Con todo esto ha aflorado un problema complicado que los aficionados a legislar desconocen o desdeñan: el de la sucesión de las leyes penales, que ha estallado con la reforma de los delitos contra la libertad sexual y que se producirá otra vez con la derogación del delito de sedición y su sustitución por el de desórdenes públicos. La sucesión de leyes penales se produce cuando una misma materia recibe una regulación diferente, tanto si va precedida de una derogación expresa de la ley anterior cuanto si se trata de una derogación tácita (lex posterior derogat priori). Por supuesto que la igualdad de la materia regulada es imprescindible, lo cual, cuando entre en vigor la derogación de la sedición dará lugar a complicados problemas, pero en la reforma de los delitos contra la libertad sexual esa identidad viene afirmada por la propia Ley, que se presenta afirmando que las relaciones sexuales no deseadas no pueden ser diferenciadas en función de los niveles de consentimiento como hacía la ley que va ser tácitamente derogada, y, por lo tanto, lo que antes era abuso ahora ha de ser agresión, aunque se aumente en el arbitrio judicial en cuando a la determinación de la pena.

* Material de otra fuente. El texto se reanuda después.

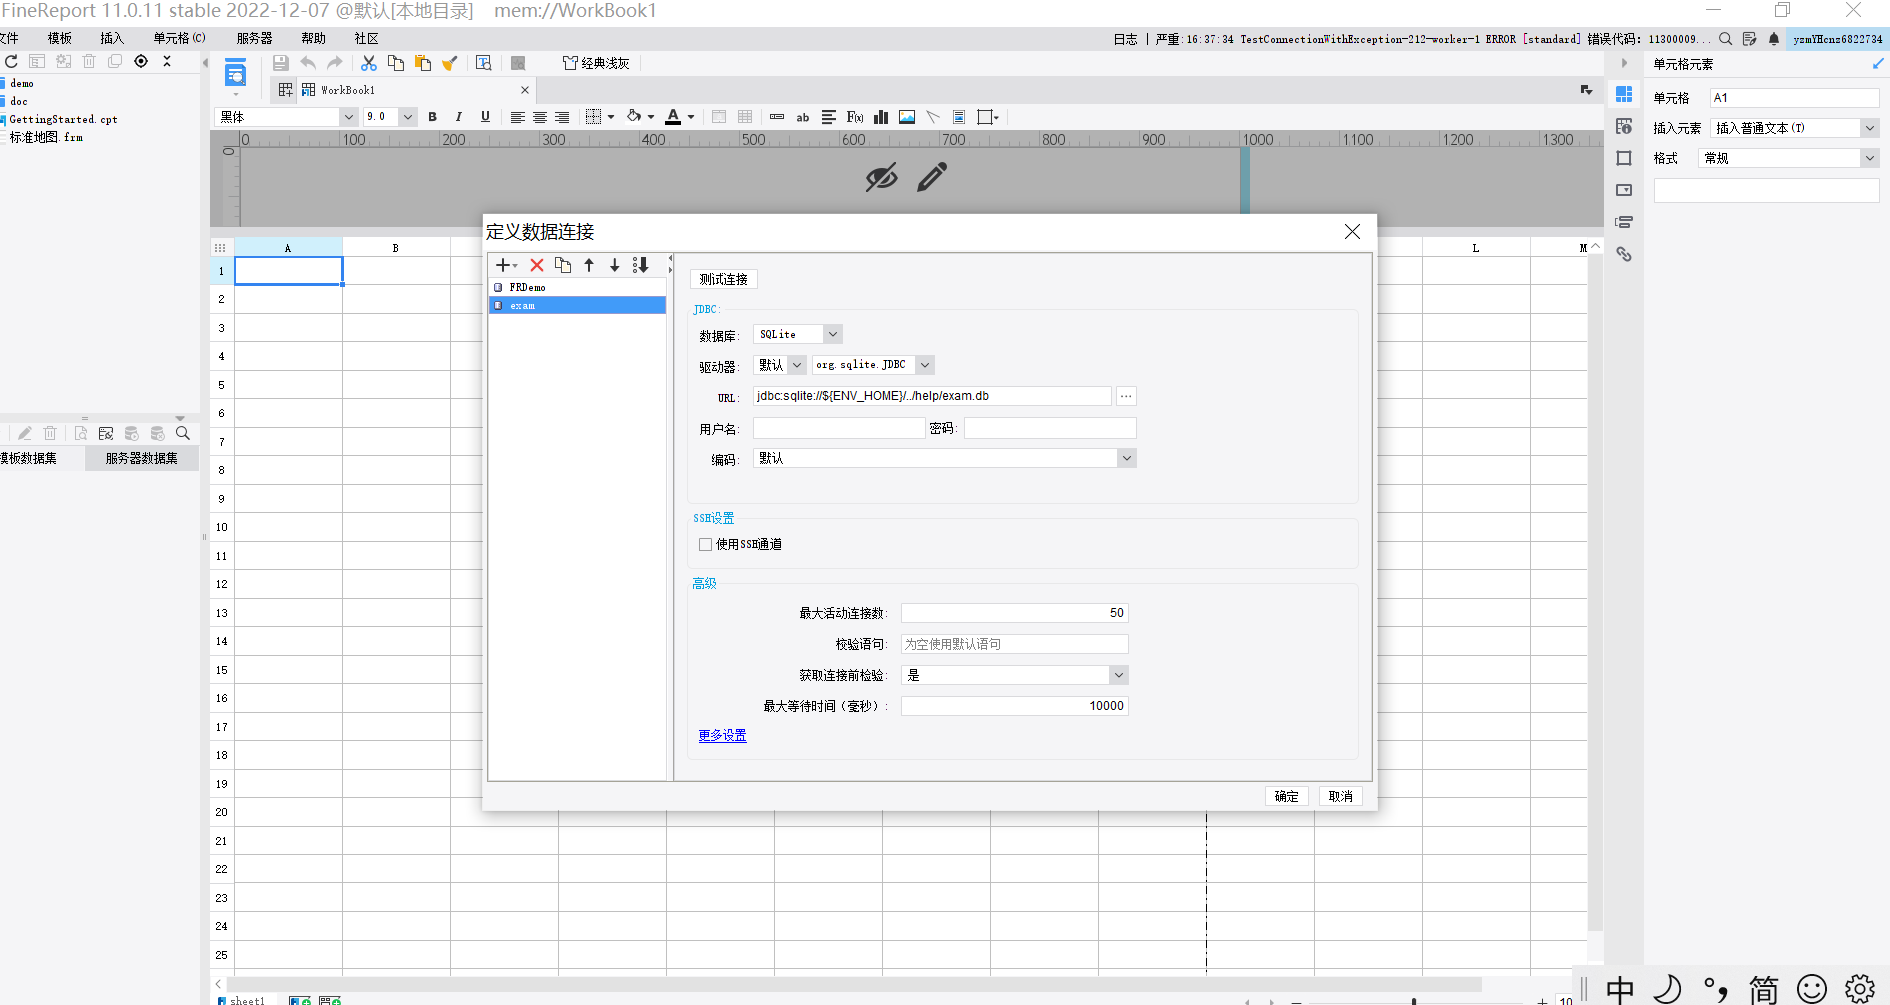Screen dimensions: 1890x1005
Task: Click the sort connections icon
Action: click(x=641, y=265)
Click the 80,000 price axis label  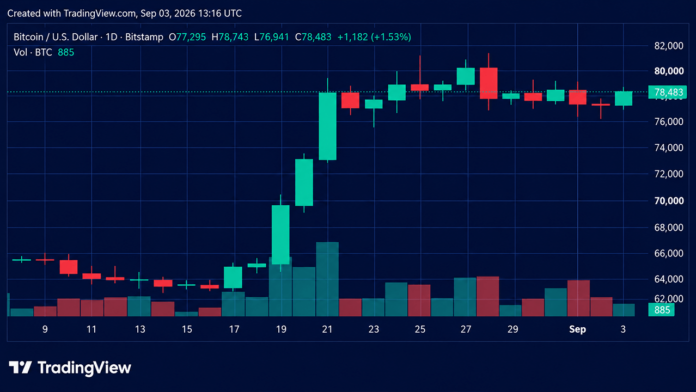coord(668,71)
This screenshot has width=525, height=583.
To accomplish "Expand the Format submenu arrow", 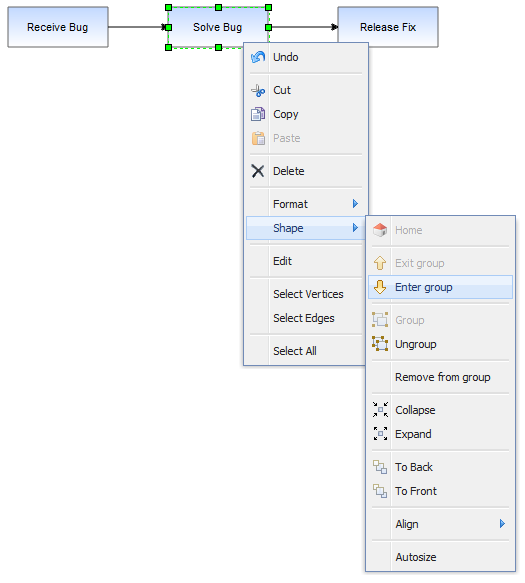I will click(355, 204).
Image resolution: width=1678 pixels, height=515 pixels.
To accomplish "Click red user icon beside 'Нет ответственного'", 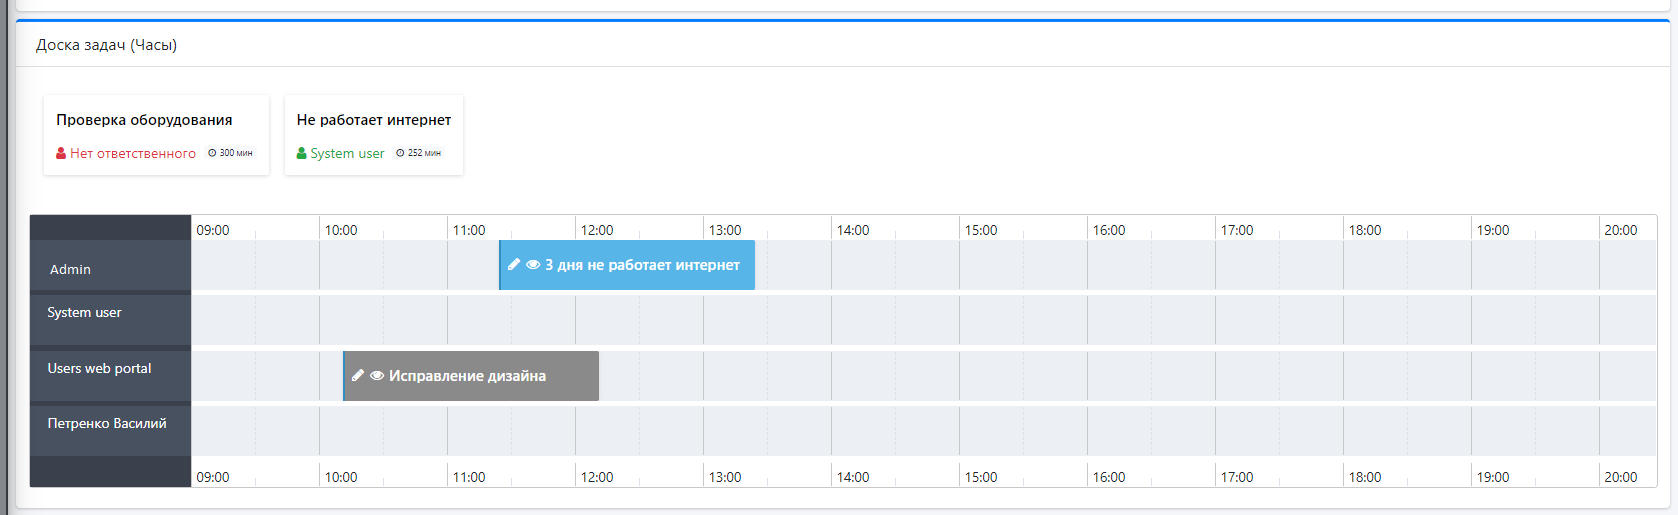I will point(61,153).
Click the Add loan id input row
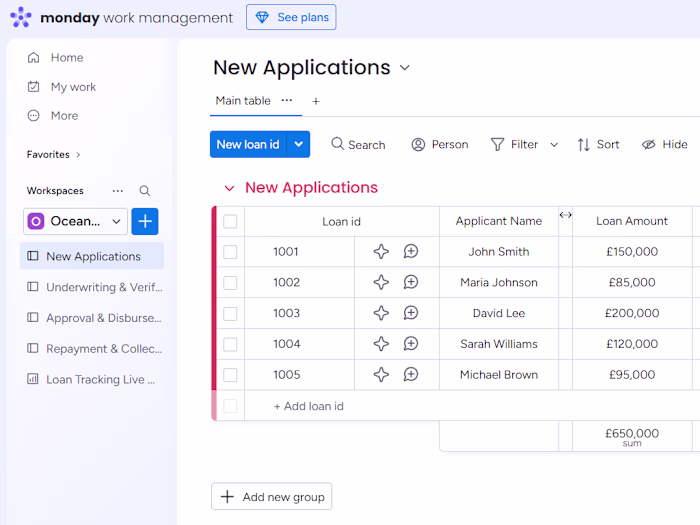The width and height of the screenshot is (700, 525). pos(309,406)
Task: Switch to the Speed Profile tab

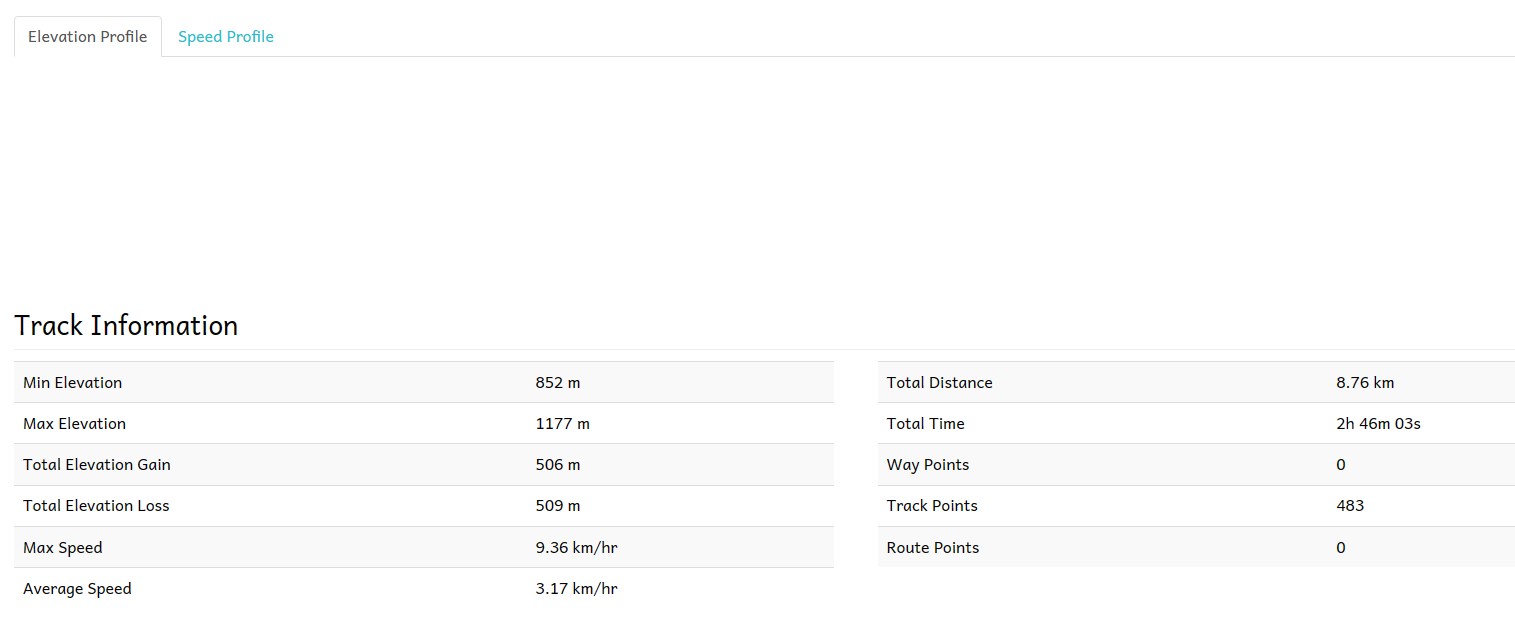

La consecuencia es conocida: por obra de la entrada en vigor de la modificación del Código penal decidida por la  Disposición final 4.10 de la Ley Orgánica 10/2022, de 6 de septiembre, todos los anteriores delitos contra la libertad sexual (agresiones, abusos y acosos) deben ser sometidos a la comprobación de que no dan lugar a que una misma conducta conlleve la imposición de una pena menor. Claro está que los términos de la comparación entre la ley anterior y posterior no pueden ser fijados por el legislador haciendo abstracción de la determinación judicial de la pena, y si el Tribunal que juzgó el hecho con arreglo a la ley anterior estimó que la pena no debía superar el mínimo de su mitad inferior lo que se ha de comprobar, concretamente, es cuánta pena supone el mínimo de la mitad inferior en la nueva Ley, pues la presencia de una Ley favorable, si no ha sido aplicada en sentencia, se puede apreciar comparando marcos penales completos ( de mínimo a máximo), pero si ya ha sido aplicada en una sentencia, lo que se debe comparar es qué pena resultaría aplicando ese mismo criterio de determinación con la nueva Ley.

Y eso es lo que parece que algunos no entienden o no quieren entender, y dan lugar al penoso espectáculo de estos días, que sirven de antesala para lo que pasará con la desaparición de la sedición.